- _Work task_
What you return should be the lines of the data containing "axis", each in full.

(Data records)
##########

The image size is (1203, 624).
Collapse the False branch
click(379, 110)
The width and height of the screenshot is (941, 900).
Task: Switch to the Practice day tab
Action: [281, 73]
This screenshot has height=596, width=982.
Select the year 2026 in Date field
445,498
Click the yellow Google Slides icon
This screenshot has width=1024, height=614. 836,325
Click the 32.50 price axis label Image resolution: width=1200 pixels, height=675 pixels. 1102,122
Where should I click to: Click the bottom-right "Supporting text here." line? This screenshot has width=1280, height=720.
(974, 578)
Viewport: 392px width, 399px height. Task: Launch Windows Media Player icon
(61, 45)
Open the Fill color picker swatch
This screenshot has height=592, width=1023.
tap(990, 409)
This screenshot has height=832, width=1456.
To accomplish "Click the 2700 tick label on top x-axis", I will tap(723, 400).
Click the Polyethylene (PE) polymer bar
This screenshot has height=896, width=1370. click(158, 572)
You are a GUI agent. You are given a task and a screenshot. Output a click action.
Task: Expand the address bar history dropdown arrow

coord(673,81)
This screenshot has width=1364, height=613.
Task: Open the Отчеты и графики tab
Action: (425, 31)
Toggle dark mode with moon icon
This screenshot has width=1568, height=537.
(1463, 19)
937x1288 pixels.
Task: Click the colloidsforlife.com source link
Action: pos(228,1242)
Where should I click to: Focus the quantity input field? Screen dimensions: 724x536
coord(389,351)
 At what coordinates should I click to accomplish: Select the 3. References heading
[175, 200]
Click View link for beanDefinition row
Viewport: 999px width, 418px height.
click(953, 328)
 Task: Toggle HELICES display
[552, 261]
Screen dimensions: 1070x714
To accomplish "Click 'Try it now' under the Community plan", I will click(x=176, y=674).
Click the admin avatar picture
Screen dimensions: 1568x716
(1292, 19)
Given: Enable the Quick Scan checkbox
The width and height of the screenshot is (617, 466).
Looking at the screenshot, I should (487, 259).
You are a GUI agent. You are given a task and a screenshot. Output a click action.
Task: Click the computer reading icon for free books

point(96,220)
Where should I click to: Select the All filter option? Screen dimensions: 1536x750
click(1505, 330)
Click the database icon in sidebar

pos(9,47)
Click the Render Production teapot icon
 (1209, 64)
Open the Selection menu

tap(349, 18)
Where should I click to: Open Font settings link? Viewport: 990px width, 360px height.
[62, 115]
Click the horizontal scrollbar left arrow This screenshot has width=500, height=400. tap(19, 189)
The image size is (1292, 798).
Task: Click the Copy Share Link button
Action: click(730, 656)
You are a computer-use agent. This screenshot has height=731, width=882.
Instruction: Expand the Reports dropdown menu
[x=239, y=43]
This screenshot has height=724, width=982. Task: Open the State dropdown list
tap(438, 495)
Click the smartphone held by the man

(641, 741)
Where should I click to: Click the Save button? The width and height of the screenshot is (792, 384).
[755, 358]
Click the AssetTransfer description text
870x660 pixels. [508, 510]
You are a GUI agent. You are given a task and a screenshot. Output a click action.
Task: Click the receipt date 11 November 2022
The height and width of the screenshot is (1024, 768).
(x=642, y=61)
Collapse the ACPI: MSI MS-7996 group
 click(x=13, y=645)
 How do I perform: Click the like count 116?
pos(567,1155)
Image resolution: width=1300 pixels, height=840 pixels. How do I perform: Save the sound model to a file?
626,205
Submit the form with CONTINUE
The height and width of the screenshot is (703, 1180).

##########

- _Result of the exercise_
Click the 32.50 price axis label Image resolution: width=1200 pixels, height=675 pixels. 1102,122
To accomplish "Click the 2700 tick label on top x-axis", I will tap(723, 400).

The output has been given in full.